Ceux qui composent ce trésor particulier ont gardé la parole de son attente et n’ont pas renié son nom (Apoc. 3). La synagogue de Satan peut ne pas reconnaître ces fidèles, mais Lui les connaît, et ceux qui les méprisaient autrefois sauront un jour que le Seigneur les a aimés.

«Et je les épargnerai, comme un homme épargne son fils qui le sert». Lien béni, qui touche presque ici la relation chrétienne! Le prophète ne parle plus comme auparavant des rapports d’un esclave fidèle avec son maître, mais de ceux d’un serviteur, dont l’activité découle d’une affection filiale. Dans le temps futur de la gloire millénaire, il est dit de ces mêmes fidèles: Et ses serviteurs le serviront, «et ils verront sa face, et son nom sera sur leurs fronts» (Apoc. 22:4).

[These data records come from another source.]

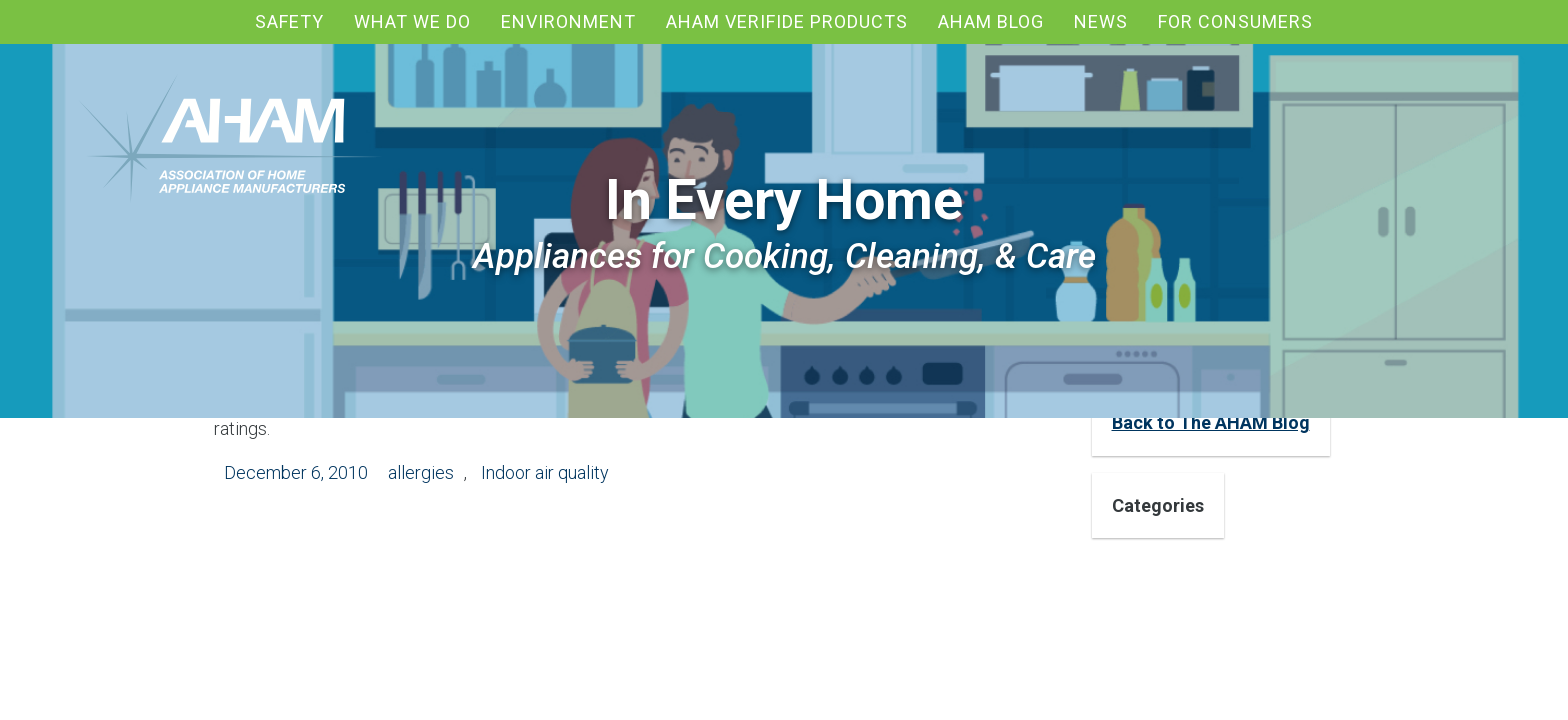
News (1101, 21)
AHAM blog (991, 21)
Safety (289, 21)
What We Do (412, 21)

«Alors vous reviendrez, et vous ferez la différence entre le juste et le méchant, entre celui qui sert Dieu et celui qui ne le sert pas» (v. 18). Ce vous, nous l’avons déjà remarqué, ne s’adresse pas aux fidèles, à ceux qui sont «épargnés», mais à ceux du peuple qui tenaient pour «heureux les orgueilleux» et les méchants (v. 15), et reniaient Dieu quand ils étaient sous son châtiment. Ils seront éclairés au jour où ils verront le résidu «épargné», et les orgueilleux, dont ils avaient envié le sort, objets du jugement qui atteindra le peuple rebelle. Le témoignage rendu par l’Éternel à ceux qui l’ont craint et ont attendu Sa venue, forcera une partie de ce peuple rebelle à reconnaître la sainteté du Dieu qu’ils avaient renié. Ils feront enfin la différence entre les serviteurs de Dieu et les méchants.